EXERCISE INSTRUCTIONS: Starting at the line that contains "The width and height of the screenshot is (1480, 942).", transcribe each line exactly through the last line of the data. Include nothing else.

==== MATERIALS PROVIDED

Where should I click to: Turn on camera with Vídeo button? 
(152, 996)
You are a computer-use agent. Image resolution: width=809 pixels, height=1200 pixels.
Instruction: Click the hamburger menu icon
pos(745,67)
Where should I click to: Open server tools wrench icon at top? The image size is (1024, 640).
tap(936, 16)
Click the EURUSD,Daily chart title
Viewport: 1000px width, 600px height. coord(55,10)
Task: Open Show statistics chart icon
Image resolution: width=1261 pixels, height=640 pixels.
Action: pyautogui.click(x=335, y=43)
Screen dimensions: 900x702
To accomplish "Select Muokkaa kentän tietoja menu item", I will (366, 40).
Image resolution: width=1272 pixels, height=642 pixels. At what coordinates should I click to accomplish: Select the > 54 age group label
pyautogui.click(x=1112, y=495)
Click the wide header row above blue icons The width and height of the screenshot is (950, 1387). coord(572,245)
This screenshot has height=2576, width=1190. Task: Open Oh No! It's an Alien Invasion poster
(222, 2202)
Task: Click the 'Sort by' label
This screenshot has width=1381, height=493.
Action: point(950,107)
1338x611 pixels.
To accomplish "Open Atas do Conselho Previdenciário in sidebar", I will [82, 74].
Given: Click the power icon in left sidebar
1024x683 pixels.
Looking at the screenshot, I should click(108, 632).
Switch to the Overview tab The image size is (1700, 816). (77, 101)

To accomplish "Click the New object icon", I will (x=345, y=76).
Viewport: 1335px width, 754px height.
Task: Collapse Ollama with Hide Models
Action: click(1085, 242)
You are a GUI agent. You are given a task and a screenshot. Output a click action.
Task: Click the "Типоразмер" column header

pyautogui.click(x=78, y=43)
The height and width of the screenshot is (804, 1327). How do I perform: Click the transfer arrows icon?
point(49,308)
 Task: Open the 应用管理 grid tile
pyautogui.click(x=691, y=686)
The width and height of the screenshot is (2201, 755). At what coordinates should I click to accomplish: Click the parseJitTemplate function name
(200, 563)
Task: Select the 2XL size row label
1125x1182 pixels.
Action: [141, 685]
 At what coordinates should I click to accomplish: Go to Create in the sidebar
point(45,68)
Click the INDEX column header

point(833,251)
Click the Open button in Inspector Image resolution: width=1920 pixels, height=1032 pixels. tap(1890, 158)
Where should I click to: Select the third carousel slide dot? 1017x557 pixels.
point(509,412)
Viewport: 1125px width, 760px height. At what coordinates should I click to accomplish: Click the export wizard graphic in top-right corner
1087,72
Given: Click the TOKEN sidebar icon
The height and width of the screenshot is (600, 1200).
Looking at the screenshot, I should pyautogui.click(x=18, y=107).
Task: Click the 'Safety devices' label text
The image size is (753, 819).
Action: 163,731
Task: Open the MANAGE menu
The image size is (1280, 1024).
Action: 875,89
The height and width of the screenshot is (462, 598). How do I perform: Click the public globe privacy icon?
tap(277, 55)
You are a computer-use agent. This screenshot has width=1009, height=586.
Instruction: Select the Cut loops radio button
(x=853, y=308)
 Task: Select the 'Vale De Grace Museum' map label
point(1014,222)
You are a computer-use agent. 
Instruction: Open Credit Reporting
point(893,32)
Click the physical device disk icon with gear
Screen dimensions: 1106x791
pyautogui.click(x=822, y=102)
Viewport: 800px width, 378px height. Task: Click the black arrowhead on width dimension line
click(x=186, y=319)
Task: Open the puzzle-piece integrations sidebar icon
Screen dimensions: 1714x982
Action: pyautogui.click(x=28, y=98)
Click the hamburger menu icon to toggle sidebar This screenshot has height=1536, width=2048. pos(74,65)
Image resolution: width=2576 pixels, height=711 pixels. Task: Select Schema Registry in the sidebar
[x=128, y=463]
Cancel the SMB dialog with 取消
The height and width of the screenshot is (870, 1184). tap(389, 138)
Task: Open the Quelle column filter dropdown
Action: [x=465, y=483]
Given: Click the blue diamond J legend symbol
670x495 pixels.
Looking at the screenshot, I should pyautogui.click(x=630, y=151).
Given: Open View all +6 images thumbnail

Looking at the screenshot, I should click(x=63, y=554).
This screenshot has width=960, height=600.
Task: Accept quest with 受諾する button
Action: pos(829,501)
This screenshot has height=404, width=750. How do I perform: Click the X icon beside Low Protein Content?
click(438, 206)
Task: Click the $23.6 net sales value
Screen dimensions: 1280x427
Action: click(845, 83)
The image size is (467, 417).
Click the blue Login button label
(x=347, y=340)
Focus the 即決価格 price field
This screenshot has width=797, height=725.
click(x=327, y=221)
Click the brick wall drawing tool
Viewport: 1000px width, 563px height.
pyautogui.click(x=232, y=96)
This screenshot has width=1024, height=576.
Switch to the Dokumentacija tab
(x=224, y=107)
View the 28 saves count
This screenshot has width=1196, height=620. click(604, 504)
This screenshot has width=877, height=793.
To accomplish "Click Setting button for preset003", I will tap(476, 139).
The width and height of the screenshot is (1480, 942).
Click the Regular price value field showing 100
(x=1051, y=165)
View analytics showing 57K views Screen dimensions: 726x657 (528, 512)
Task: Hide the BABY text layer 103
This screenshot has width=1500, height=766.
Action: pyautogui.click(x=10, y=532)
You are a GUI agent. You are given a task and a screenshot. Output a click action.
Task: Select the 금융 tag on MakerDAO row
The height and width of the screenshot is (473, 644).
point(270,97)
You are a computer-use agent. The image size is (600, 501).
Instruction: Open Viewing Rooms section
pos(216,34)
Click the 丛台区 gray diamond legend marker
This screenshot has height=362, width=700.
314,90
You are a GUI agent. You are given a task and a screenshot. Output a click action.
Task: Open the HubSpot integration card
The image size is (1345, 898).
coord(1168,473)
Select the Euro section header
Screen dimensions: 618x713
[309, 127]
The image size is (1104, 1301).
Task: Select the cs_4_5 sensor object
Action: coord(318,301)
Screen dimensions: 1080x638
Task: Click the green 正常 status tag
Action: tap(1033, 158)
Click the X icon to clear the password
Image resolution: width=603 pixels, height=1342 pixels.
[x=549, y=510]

========

ANSWER TO THIS TASK:
The width and height of the screenshot is (1480, 942).
Click the Regular price value field showing 100
(x=1051, y=165)
View analytics showing 57K views Screen dimensions: 726x657 (528, 512)
Task: Hide the BABY text layer 103
This screenshot has width=1500, height=766.
Action: pyautogui.click(x=10, y=532)
You are a GUI agent. You are given a task and a screenshot. Output a click action.
Task: Select the 금융 tag on MakerDAO row
The height and width of the screenshot is (473, 644).
point(270,97)
You are a computer-use agent. The image size is (600, 501).
Instruction: Open Viewing Rooms section
pos(216,34)
Click the 丛台区 gray diamond legend marker
This screenshot has height=362, width=700.
314,90
You are a GUI agent. You are given a task and a screenshot. Output a click action.
Task: Open the HubSpot integration card
The image size is (1345, 898).
coord(1168,473)
Select the Euro section header
Screen dimensions: 618x713
[309, 127]
The image size is (1104, 1301).
Task: Select the cs_4_5 sensor object
Action: coord(318,301)
Screen dimensions: 1080x638
Task: Click the green 正常 status tag
Action: tap(1033, 158)
Click the X icon to clear the password
Image resolution: width=603 pixels, height=1342 pixels.
[x=549, y=510]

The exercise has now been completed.